Only…right after Fredi left: Why is there no water at the kitchen sink?Aaaiee! Call Fredi! Oops, the cerrado should be abierto. Okay, water. Got it. Good.
Interesting facts: The cold water to the kitchen sink comes in by a completely different route from the (unheated) hot water. The filter in the little Diagon Alley behind the kitchen only filters water for the bar sink cold tap and the bathroom faucet cold tap. The small cistern up at the top of the hill supplies only the back-room toilet and one garden hose spigot. The cistern line to the kitchen (the intended beneficiary) was never finished, because we ran out of time on a previous visit and couldn’t figure out a route to run it without digging, anyway. Probably no time to do it on this trip. Sigh.
Today I’m going to start on the pool deck again, cautiously.
Here’s Toby, the adorable sato from next door, who likes to come and visit.
And yes, I finally finished that blasted AC installation. Looks pretty good, I think.
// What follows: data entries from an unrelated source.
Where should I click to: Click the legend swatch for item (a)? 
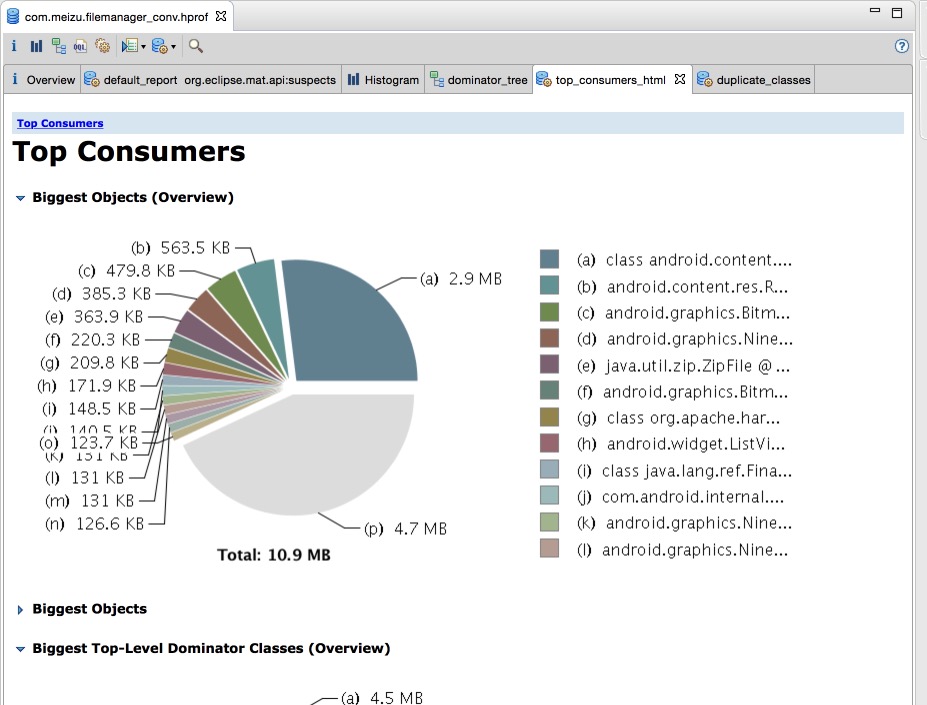click(549, 259)
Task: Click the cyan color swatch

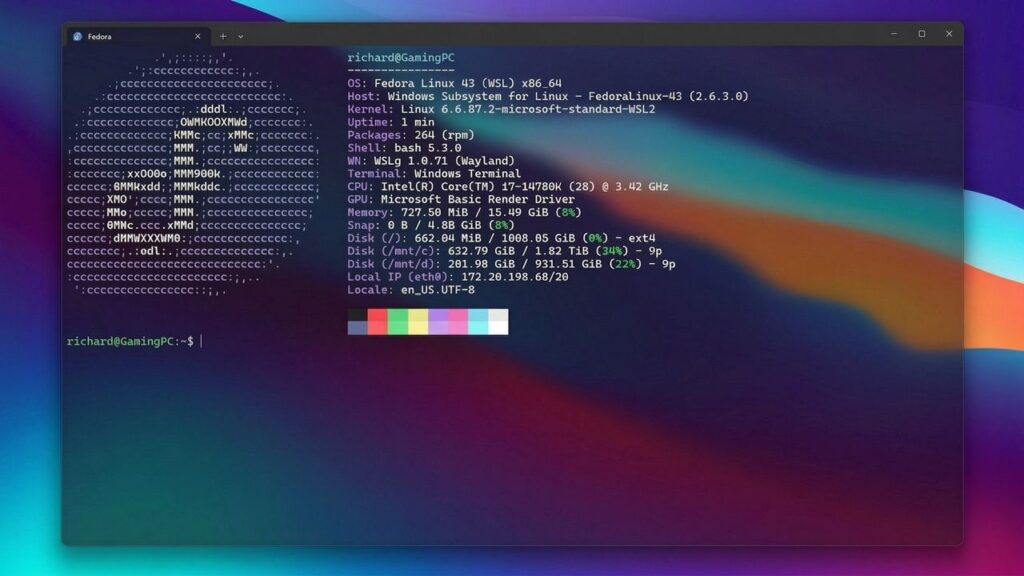Action: [x=476, y=321]
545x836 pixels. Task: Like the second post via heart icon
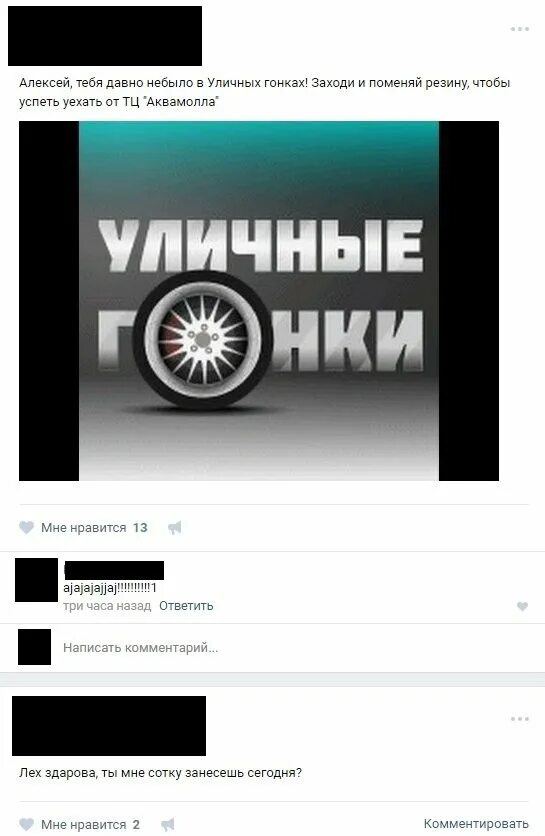[x=26, y=824]
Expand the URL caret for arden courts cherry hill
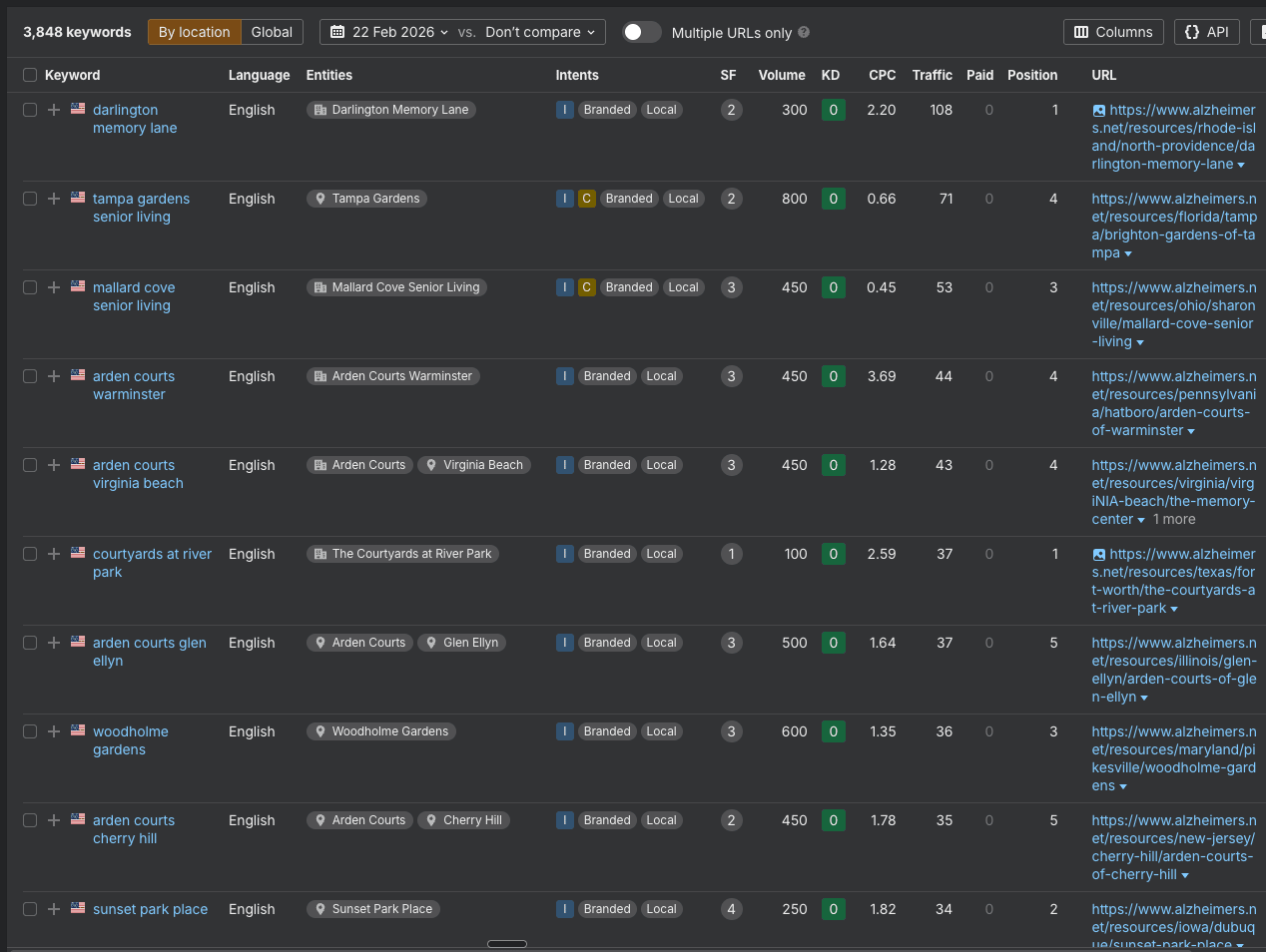1266x952 pixels. coord(1185,875)
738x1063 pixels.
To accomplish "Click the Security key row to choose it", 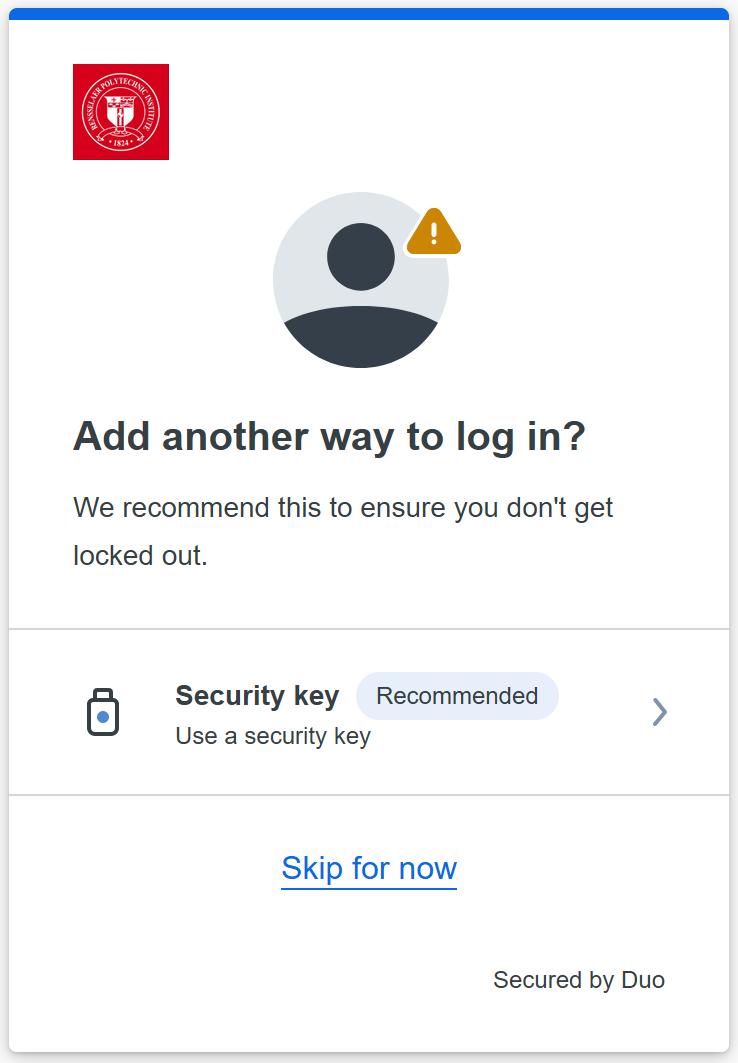I will pos(370,711).
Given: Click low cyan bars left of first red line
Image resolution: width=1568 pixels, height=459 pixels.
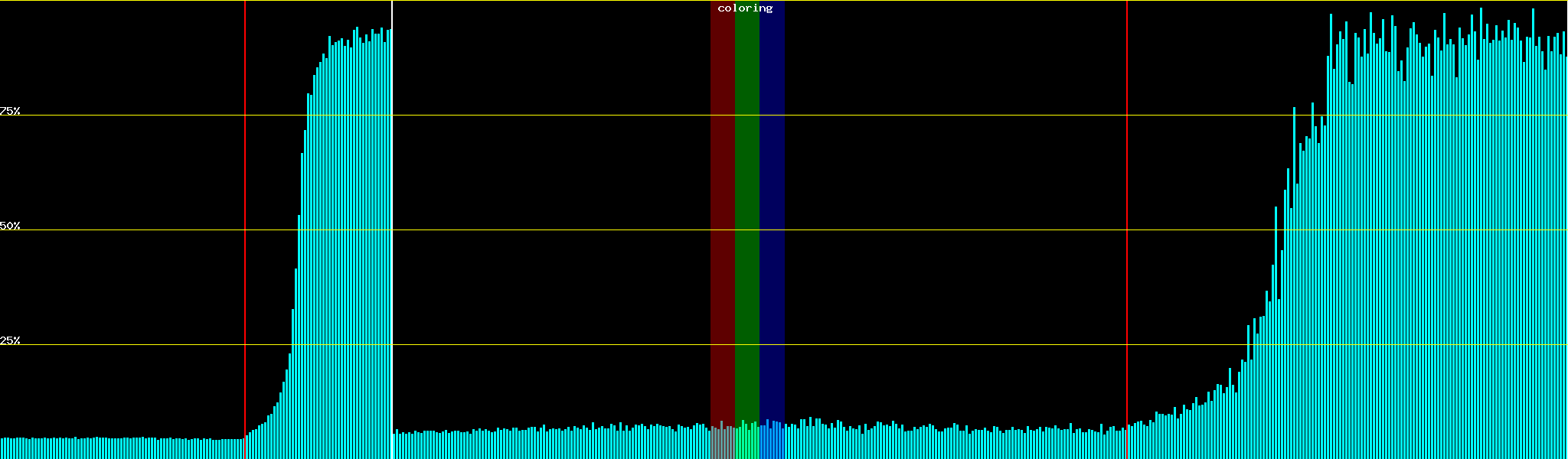Looking at the screenshot, I should 122,448.
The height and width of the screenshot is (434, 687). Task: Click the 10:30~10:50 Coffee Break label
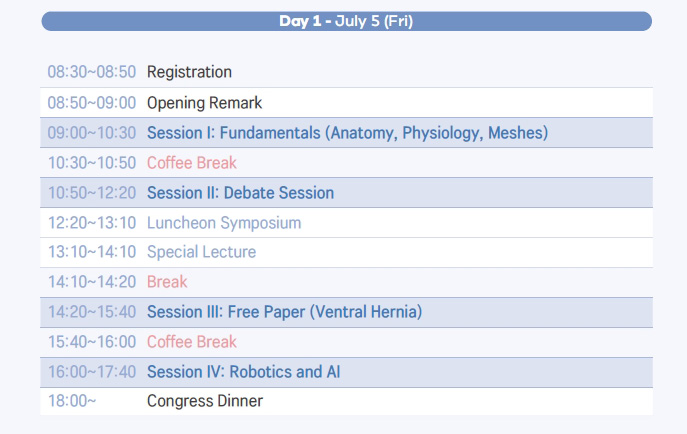192,163
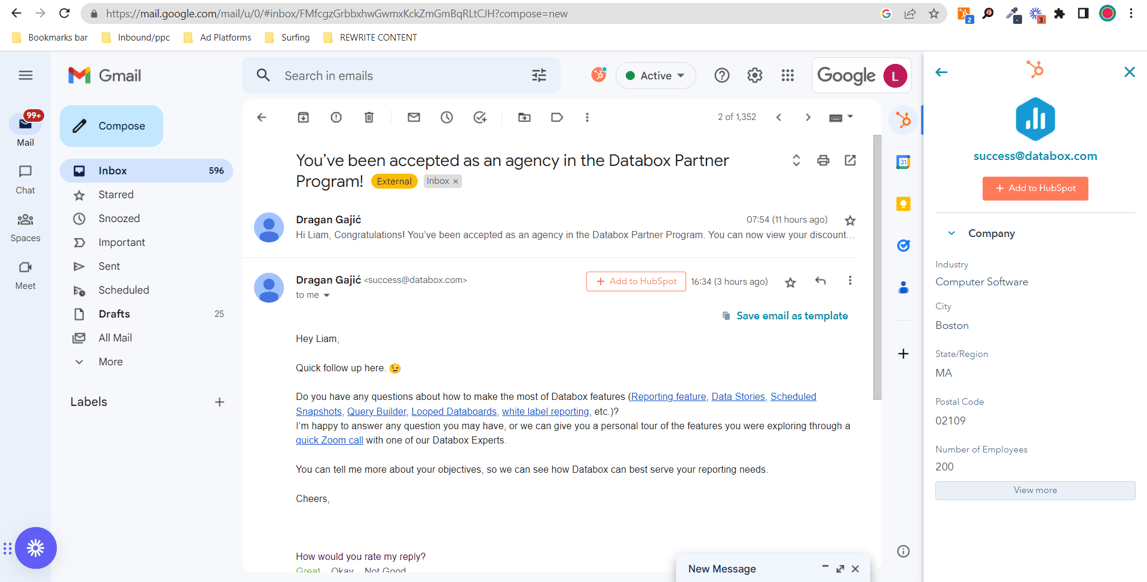Toggle the Gmail main menu hamburger

point(25,75)
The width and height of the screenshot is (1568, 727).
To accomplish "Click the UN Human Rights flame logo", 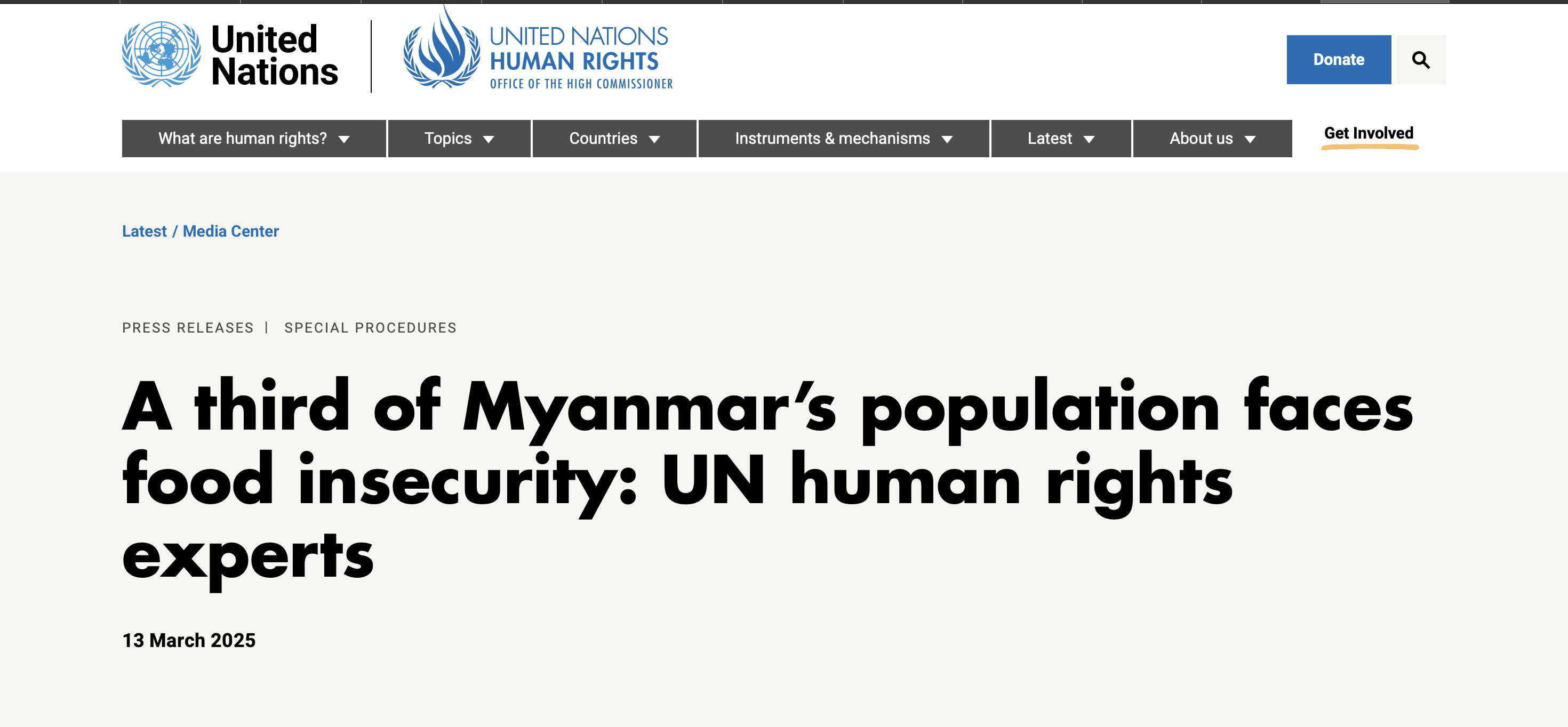I will (442, 49).
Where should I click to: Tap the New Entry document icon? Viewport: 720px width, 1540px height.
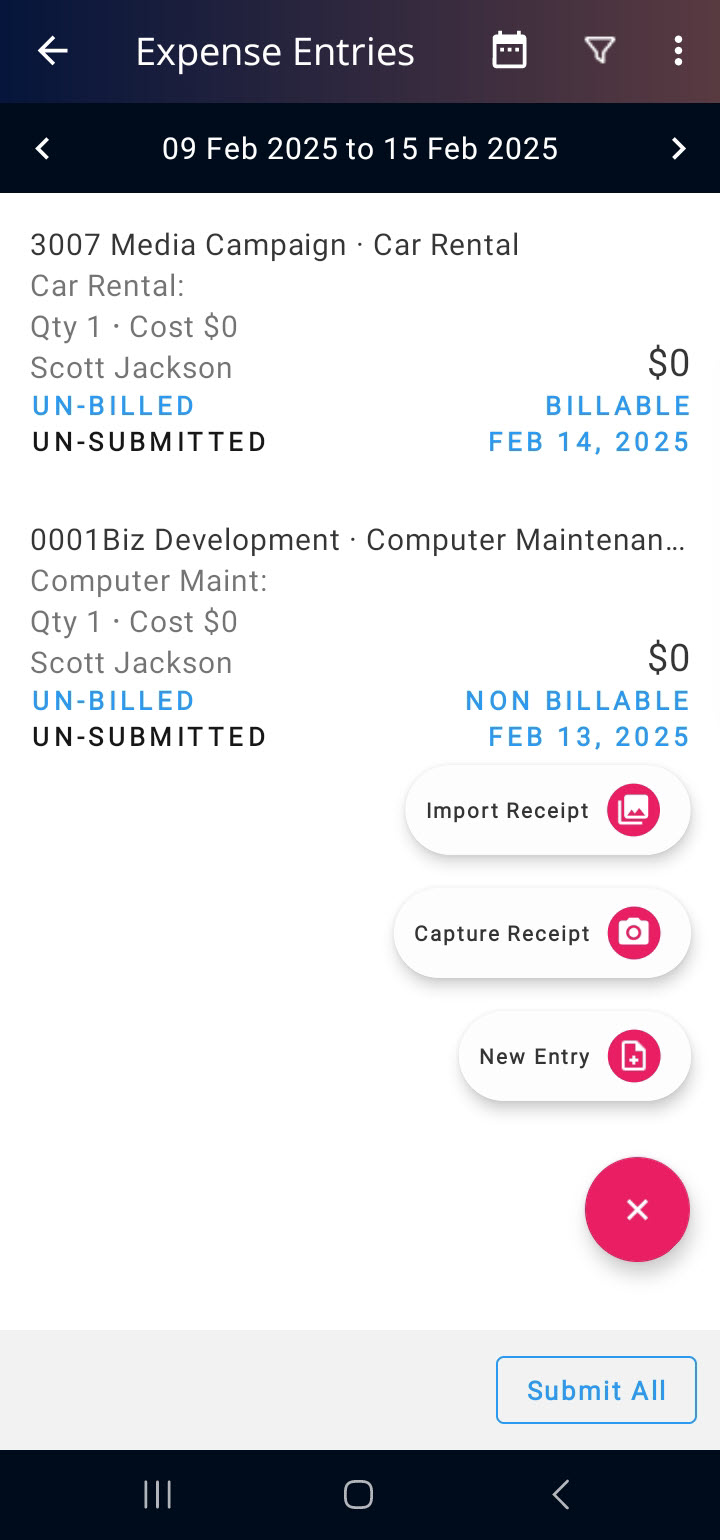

More progress, here on the house in Puerto Rico. I’ve begun tearing apart the pool deck, starting from the easy end. It’s supported by a steel framework, so I have to go in stages, wire-brushing off rust and painting on Rustoleum. I hope to get some of the new boards down soon, but first I have to figure out securing the near ends. The original is something of a kludge. Our refrain. Anyway, I must wait until the sun is safely low in the sky for my northern skin.
Meanwhile, an earnest, but young and inexperienced, plumber (who speaks no English) is working on some of the plumbing, mostly fixing leaks. I had to intervene when he installed the new kitchen faucet incorrectly. Not entirely his fault, as he had to deal with an, um, nonstandard sink and counter. But I sort of wish now I had just done it myself. And… the leak at the pump, which he just fixed, is still leaking. So he’s back at it. We just learned that he is the only plumber remaining at the company that used to employ a sizable and reliable team. No further information available, except that he seems to be a good kid who’s out of his depth.
Meanwhile, Frank the electrician has been working on the wiring. As nearly as we can tell, at least one original circuit failed somewhere in the concrete walls. So, disconnect it and reroute. Kludge, but effective.
Meanwhile, Allysen tries to get her regular work done.
It’s very windy here today! Off on the horizon, I can just make out the windmills at Coamo, turning in the breeze. Here’s a zoom shot.
I’ve made progress. I’ve constructed a small Quonset hut over the pump for the main cistern, a task left over from the last trip. Not elegant, perhaps, but for the last couple of years the pump and electric motor have been exposed to the elements, which can’t have been good. Now they’re snug and protected, more or less.
That, you’ll note, wasn’t on the to-do list I gave last time. There are many such things, and every one of them is going to take ten times longer than I estimate when I start it. Death, taxes, and ten times longer. You can count on it.
Remember the air conditioner I was working on? I got the frame installed around it. That took ten times longer, too. It doesn’t look good yet, so no picture.
Remember the pool deck I showed last time, in late-night mood lighting? Here it is, in daylight, close up. You begin to see the problem. They all have to be fastened from beneath. I estimate it will take… well, never mind.
Foliage in Puerto Rico is glorious. Here, to brighten the mood, are some trinitaria and flamboyán behind the house.